Tackling Fraud in CPA Networks with Analytics - Online Behavior

Dmitriy Berezin noted that the ability to track sequences of user actions across sessions in a single report was the turning point. "The company managed to optimize the ad budget by ceasing cooperation with two dishonest partners that rewrote the traffic sources and unreasonably overbilled Raiffeisen," the report concluded.

Broader Implications for the Digital Advertising Industry

The Raiffeisen Bank case highlights a growing challenge in the digital marketing landscape: the sophistication of ad fraud. As financial institutions move more of their customer acquisition efforts online, they become primary targets for CPA fraud, which is estimated to cost advertisers billions of dollars annually worldwide.

This event underscores several critical trends in marketing technology:

  1. The Move Toward Raw Data: Standard analytics dashboards are no longer sufficient for fraud detection. Large enterprises are increasingly moving toward "data democratization" and raw data warehousing in environments like BigQuery to gain full ownership and visibility of their information.
  2. The Vulnerability of the Last-Click Model: The "last-click" attribution model, which rewards the final source before a conversion, is highly susceptible to hijacking. This case may encourage more firms to adopt multi-touch attribution (MTA) models that distribute credit across the entire customer journey, making it harder for a single fraudulent "last-minute" interaction to claim the full commission.
  3. The Role of Browser Security: The fact that browser extensions can so easily manipulate cookie data poses a broader security and privacy question. While Raiffeisen solved this through analytical detection, the industry may see a push for stricter browser permissions regarding the modification of third-party cookies.
  4. Transparency in Affiliate Networks: This investigation serves as a warning to CPA networks. To maintain their reputation, networks must implement more stringent monitoring of their affiliates’ methods. The ability for a client like Raiffeisen to independently verify traffic sources puts the onus on networks to ensure their partners are providing genuine value.
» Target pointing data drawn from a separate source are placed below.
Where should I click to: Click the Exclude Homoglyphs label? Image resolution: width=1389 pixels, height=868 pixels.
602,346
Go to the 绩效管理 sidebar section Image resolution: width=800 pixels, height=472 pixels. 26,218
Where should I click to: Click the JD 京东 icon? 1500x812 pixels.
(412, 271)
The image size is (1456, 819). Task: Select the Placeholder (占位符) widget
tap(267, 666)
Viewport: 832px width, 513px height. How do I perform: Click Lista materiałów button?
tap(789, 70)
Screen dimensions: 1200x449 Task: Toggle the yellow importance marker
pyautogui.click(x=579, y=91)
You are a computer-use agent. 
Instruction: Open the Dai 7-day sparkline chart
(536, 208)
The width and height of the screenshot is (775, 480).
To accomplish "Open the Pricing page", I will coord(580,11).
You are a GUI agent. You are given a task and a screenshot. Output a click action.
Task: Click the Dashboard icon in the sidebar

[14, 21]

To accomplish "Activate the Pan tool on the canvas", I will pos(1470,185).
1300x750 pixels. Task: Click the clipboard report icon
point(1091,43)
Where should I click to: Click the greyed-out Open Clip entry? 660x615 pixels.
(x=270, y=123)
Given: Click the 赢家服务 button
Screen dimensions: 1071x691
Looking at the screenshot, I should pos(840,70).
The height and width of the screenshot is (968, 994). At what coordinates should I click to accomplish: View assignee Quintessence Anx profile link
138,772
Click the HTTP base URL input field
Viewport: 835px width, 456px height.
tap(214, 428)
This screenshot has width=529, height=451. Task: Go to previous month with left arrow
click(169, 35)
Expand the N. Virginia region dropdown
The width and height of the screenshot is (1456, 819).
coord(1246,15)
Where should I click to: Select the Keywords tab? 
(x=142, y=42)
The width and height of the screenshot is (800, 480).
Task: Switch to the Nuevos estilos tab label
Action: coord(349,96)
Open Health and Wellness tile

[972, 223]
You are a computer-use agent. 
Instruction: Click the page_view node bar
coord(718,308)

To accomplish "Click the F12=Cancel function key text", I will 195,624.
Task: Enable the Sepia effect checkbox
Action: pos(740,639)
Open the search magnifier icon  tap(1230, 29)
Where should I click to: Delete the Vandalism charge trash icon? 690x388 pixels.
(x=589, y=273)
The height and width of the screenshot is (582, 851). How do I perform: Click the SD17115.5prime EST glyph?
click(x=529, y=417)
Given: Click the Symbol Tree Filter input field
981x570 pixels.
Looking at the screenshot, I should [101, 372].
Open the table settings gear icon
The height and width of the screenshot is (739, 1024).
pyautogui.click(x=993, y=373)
Analysis of Financial Impact

For a major institution like Raiffeisen Bank, the financial implications of such fraud are substantial. CPA commissions for banking products—such as credit cards, mortgages, or personal loans—are among the highest in the affiliate marketing world. By eliminating even a small percentage of fraudulent claims, the bank saves millions of rubles in unnecessary payouts.

Furthermore, the "session breaks" identified during the investigation were not just a financial drain; they were a customer experience issue. When a browser extension forces a page refresh or a session break, it can lead to data loss in form fields, causing frustration and leading to potential lead abandonment. By cleaning up the affiliate ecosystem, Raiffeisen simultaneously improved the technical stability of its conversion funnel and the overall user experience.

Conclusion

The collaboration between Raiffeisen Bank and OWOX BI represents a successful application of big data analytics to solve a complex commercial problem. By moving beyond surface-level metrics and diving into raw hit-level data, the bank was able to uncover a hidden layer of inefficiency and dishonesty in its marketing operations. As digital acquisition costs continue to rise, the ability to distinguish between genuine growth and fraudulent inflation will remain a competitive necessity for leaders in the financial services sector. The framework established by Berezin and Pashchenko provides a blueprint for other organizations seeking to safeguard their digital investments against the evolving tactics of bad actors in the affiliate space.